IV. Ob sich dieser Sport jemals in Roma durchsetzen würde, erscheint mir zweifelhaft, immerhin ist es recht unwahrscheinlich, dass dabei jemand zu Tode kommt, und die meisten Spiele profitieren doch von jenem Hauch der Lebensgefahr, in welcher die Teilnehmer beständig schweben. Es wurde von den Legionären begeistert gespielt, versprach es doch Abwechslung, und wenn man bedenkt, dass die Legionäre auf dem Schiff der ersten Centurie der ersten Kohorte der legio I. Traiana Pia Fidelis zur Abwechslung von ihrem tribunus laticlavius Tiberius Vitamalacus auf die Ruderbänke geschickt wurden, erscheint es mir nicht erstaunlich, dass man ein Spiel wie Rumpelstumpf dem Ruderdienst vorzieht.
V. Das Flaggschiff der Flotte, auf welchem unser hochgeschätzter imperator Lucius Ulpius Iulianus weilte, hatte derartige Abwechslung nicht aufzuweisen, doch befanden sich dort auch deutlich mehr Mitglieder des Hofstaats, welche selbst auf der Reise mit den notwendigen Verwaltungsaufgaben des Reiches beschäftigt waren, sodass es gar nicht notwendig wurde, eine Beschäftigung zu suchen, die unpraktischen Müßiggang verhindern würde. Was mochte unser imperator wohl gedacht haben, auf jener langen Reise über das mare internum? Mag er wohl Zweifel verspürt haben, Gedanken an einen Misserfolg gehegt? Doch glaube ich nicht, dass dies in seinen Sinn kam, vielmehr erscheint es mir wahrscheinlicher, dass er auch in diesen Stunden auf See damit beschäftigt war, sein Reich zu ordnen und sich Gedanken darum zu machen, die Dinge zu verbessern, die vorhanden waren, und zu planen, was noch kommen würde.

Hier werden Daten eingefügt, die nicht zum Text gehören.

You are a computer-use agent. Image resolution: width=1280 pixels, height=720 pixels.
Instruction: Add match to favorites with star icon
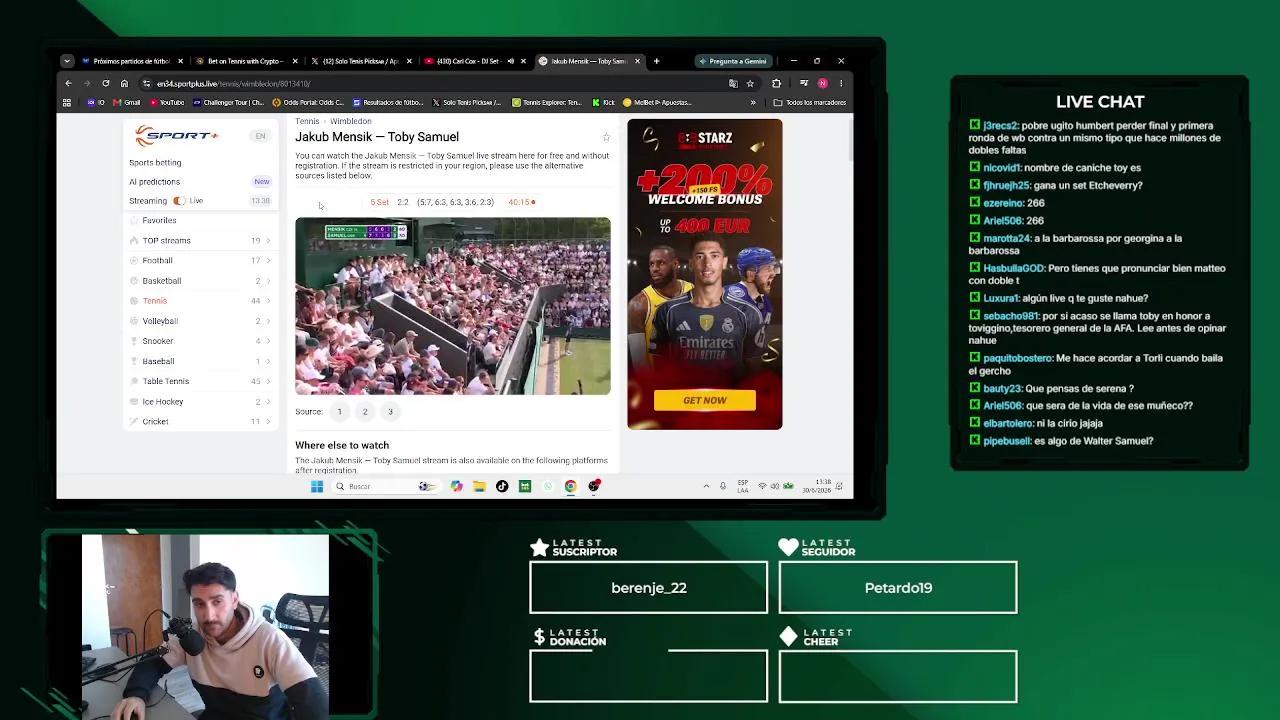click(605, 137)
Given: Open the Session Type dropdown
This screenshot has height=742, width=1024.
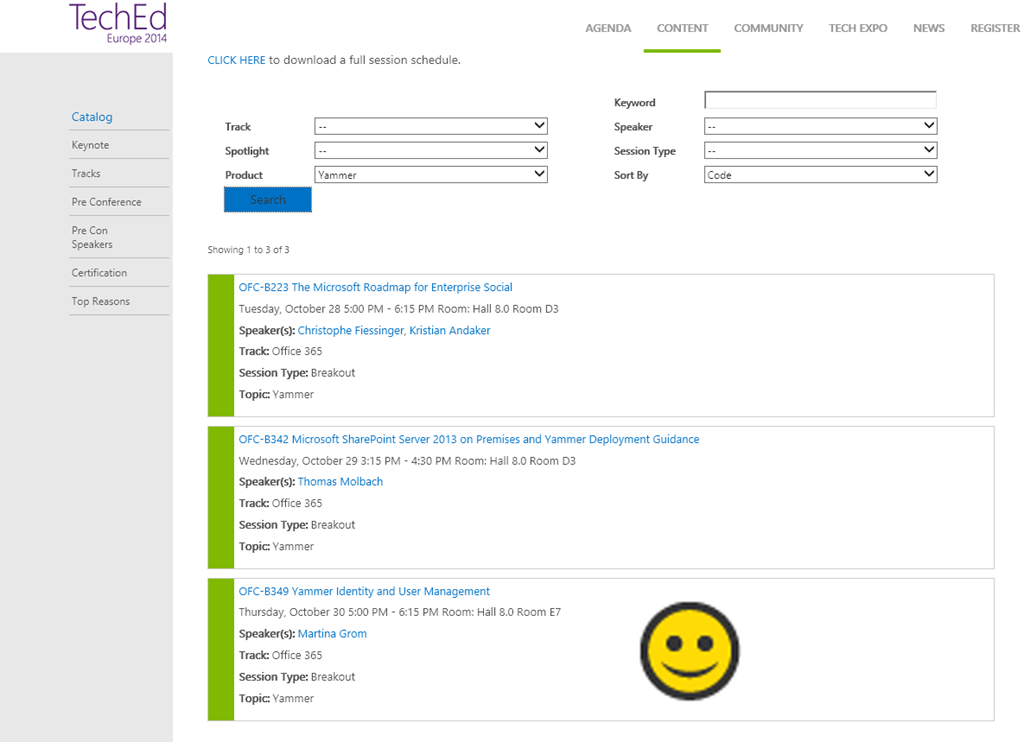Looking at the screenshot, I should [x=820, y=150].
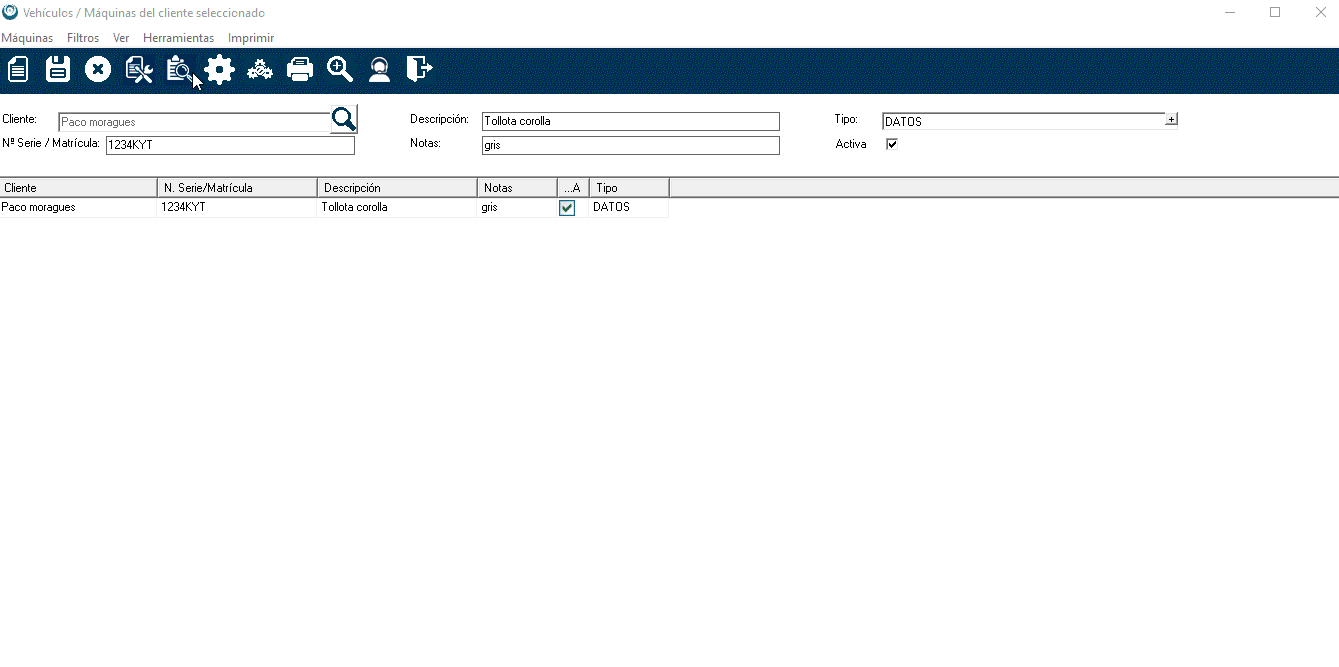Open settings with the large gear icon
Screen dimensions: 1339x667
[x=219, y=69]
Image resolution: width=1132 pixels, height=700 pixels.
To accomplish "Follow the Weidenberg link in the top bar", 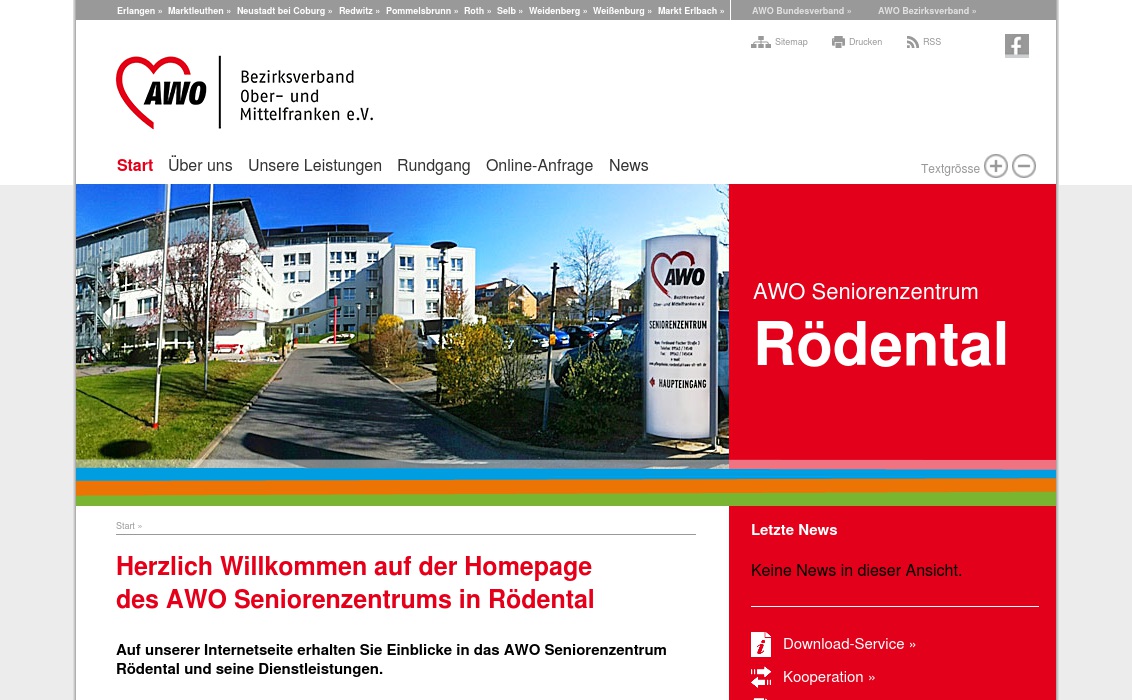I will [x=554, y=11].
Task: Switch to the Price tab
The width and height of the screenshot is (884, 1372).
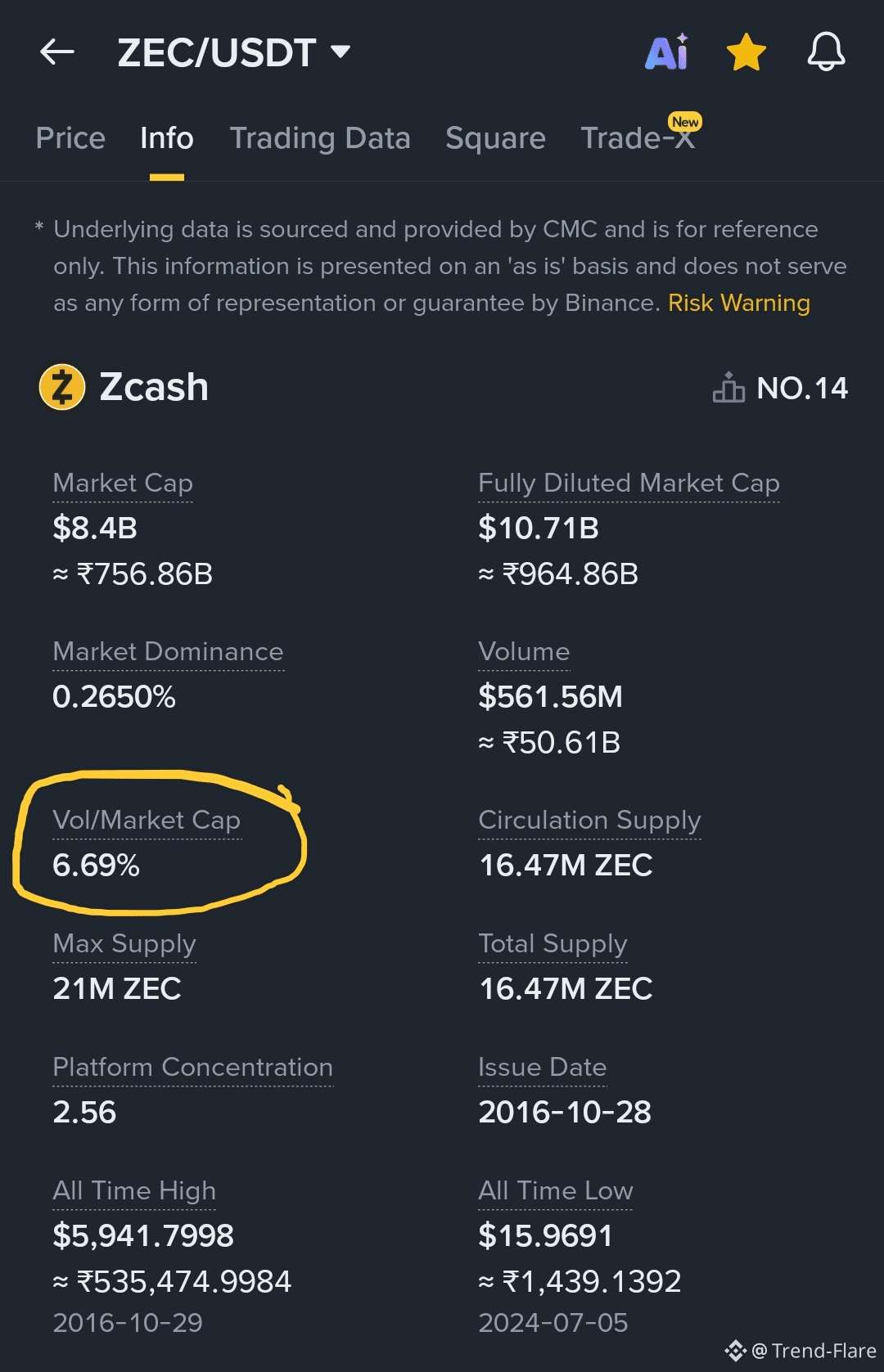Action: pos(70,138)
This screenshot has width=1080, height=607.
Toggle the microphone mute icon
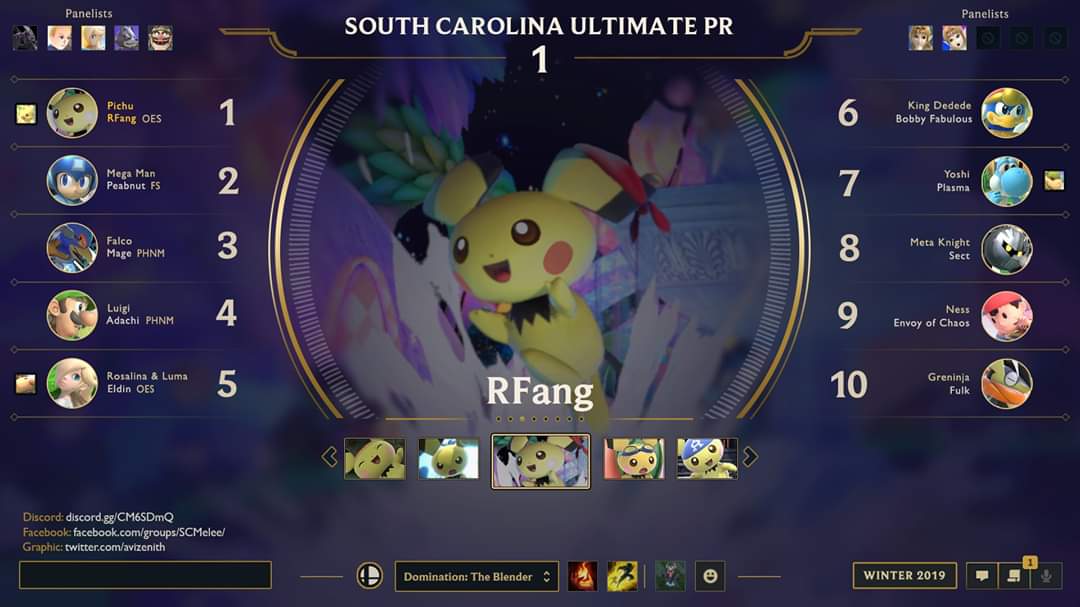[x=1046, y=575]
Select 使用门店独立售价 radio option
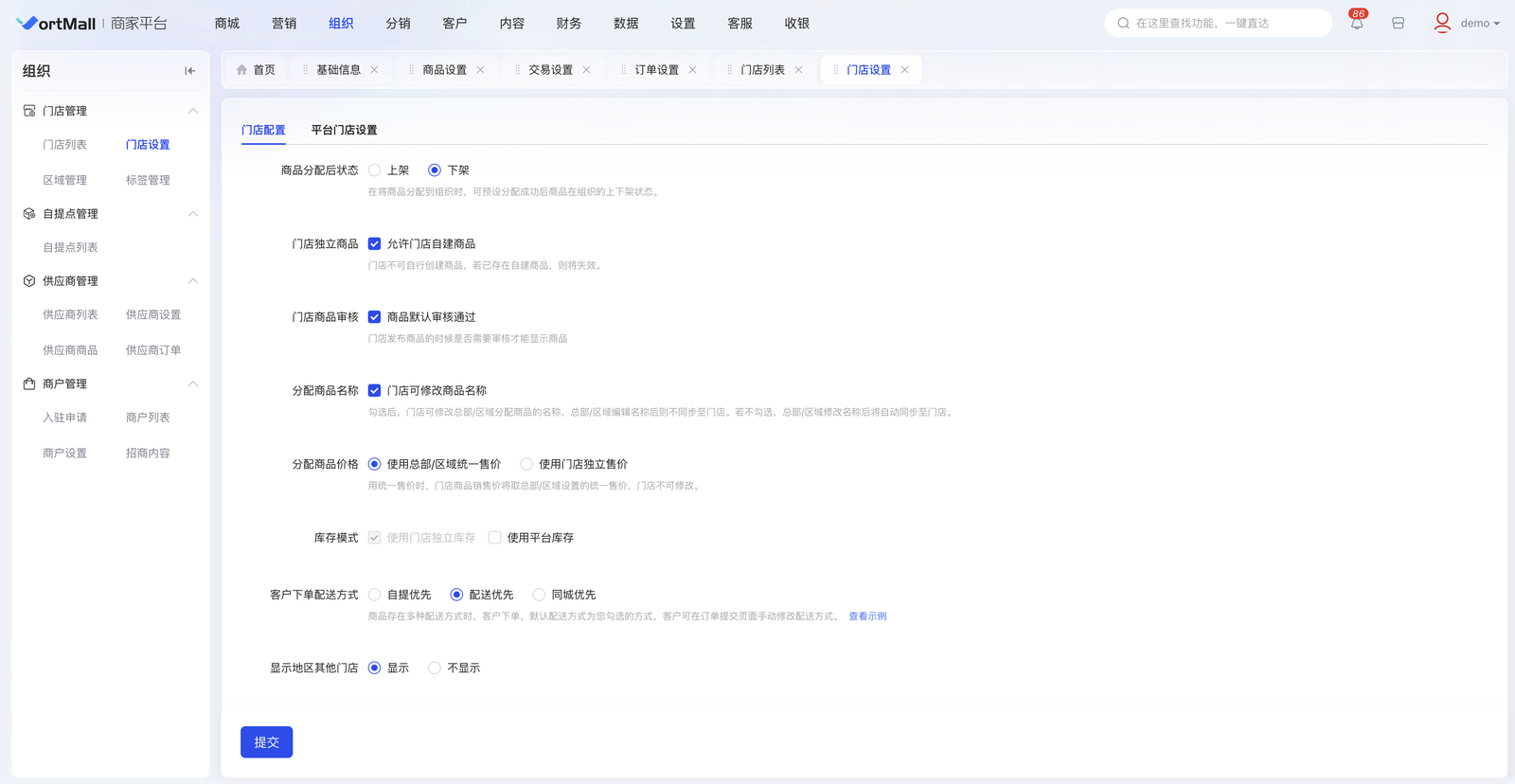Screen dimensions: 1515x784 click(x=526, y=464)
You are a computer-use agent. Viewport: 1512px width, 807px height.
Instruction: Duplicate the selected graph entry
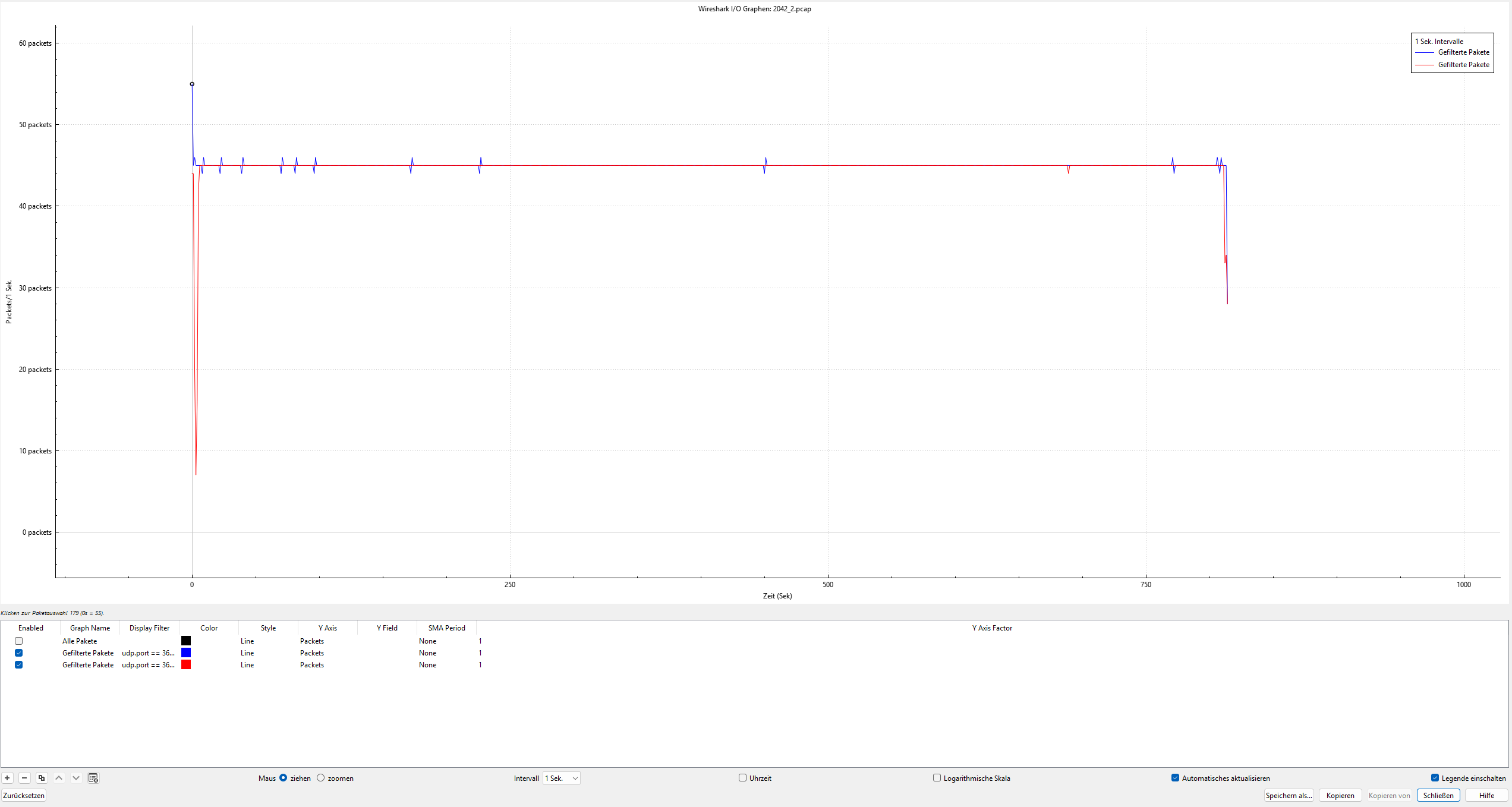(42, 778)
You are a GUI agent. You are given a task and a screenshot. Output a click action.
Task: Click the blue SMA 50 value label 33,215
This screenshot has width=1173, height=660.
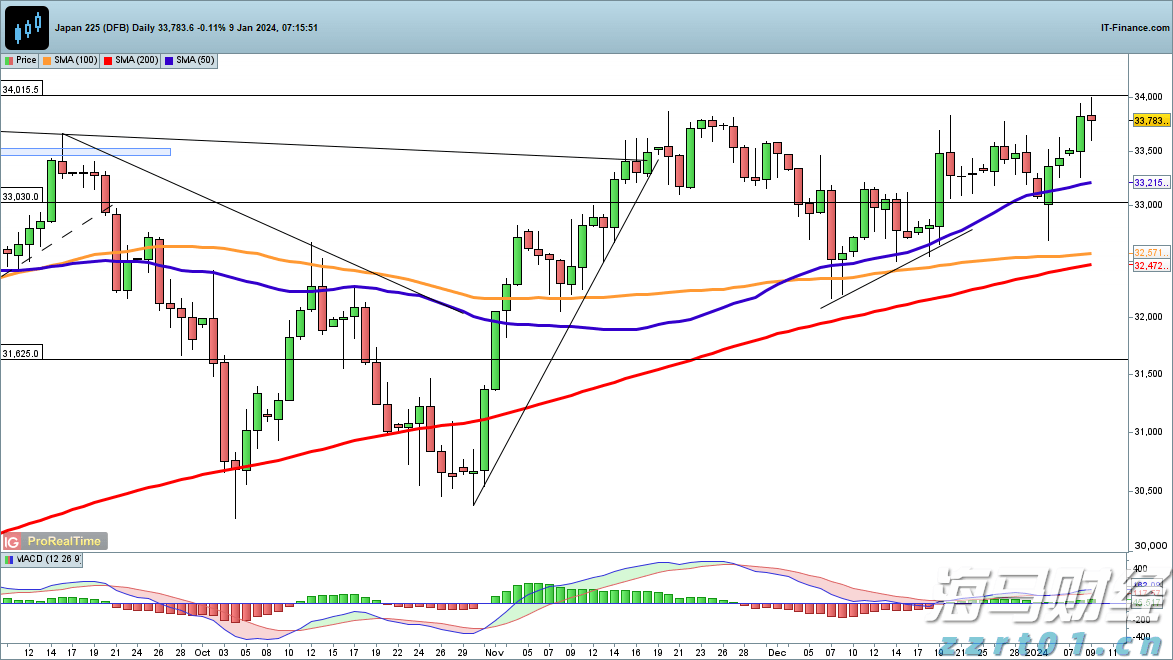pyautogui.click(x=1151, y=183)
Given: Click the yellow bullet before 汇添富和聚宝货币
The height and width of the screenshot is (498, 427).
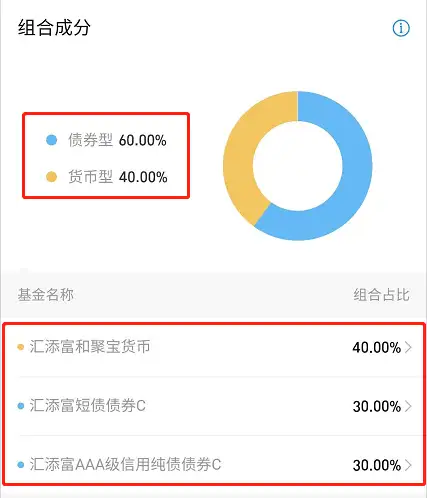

VI. Als Antiochia in Sicht kam, brach an Bord aller Schiffe eine gewisse Geschäftigkeit aus - Dinge mussten zusammengepackt, Waren zum Ausladen vorbereitet werden, und all jene, die es sich während der Fahrt in den mächtigen Schiffsbäuchen bequem gemacht hatten, mussten die scheinbare Sicherheit ihrer hölzernen Heimstatt aufgeben, um sich der Realität zu stellen, die geduldig auf einen jeden Teilnehmer wartete: Der Kriegszug gegen die Parther war in greifbare Nähe gerückt, und unter dem günstigen Vorzeichen einer weitgehend ereignislos verlaufenen Reise gingen die Legionäre und Offiziere an Land. Meine eigene Reise gestaltete sich indes als ausgesprochen unangenehm, verursacht mir die Reise auf einem Schiff leider eine ziemlich merkliche Übelkeit, sodass ich nicht böse darum war, mein Quartier nicht oft verlassen zu müssen - allein die Werke der Großen konnten meine Gedanken ablenken, und wohl fasste ich schon damals den Entschluss, mich selbst in ungleich weniger ausdrucksstarker Weise der Schriftstellerei zu widmen. Ich möchte darob dem geneigten Leser - oder auch der geneigten Leserin - die Einzelheiten über meine leidvolle Schiffsreise und deren Details ersparen, als Antiochia gemeldet wurde, schien mir eine Last von den Schultern genommen, und ich sah dem Landgang mit wiedererwachtem frohem Mute entgegen.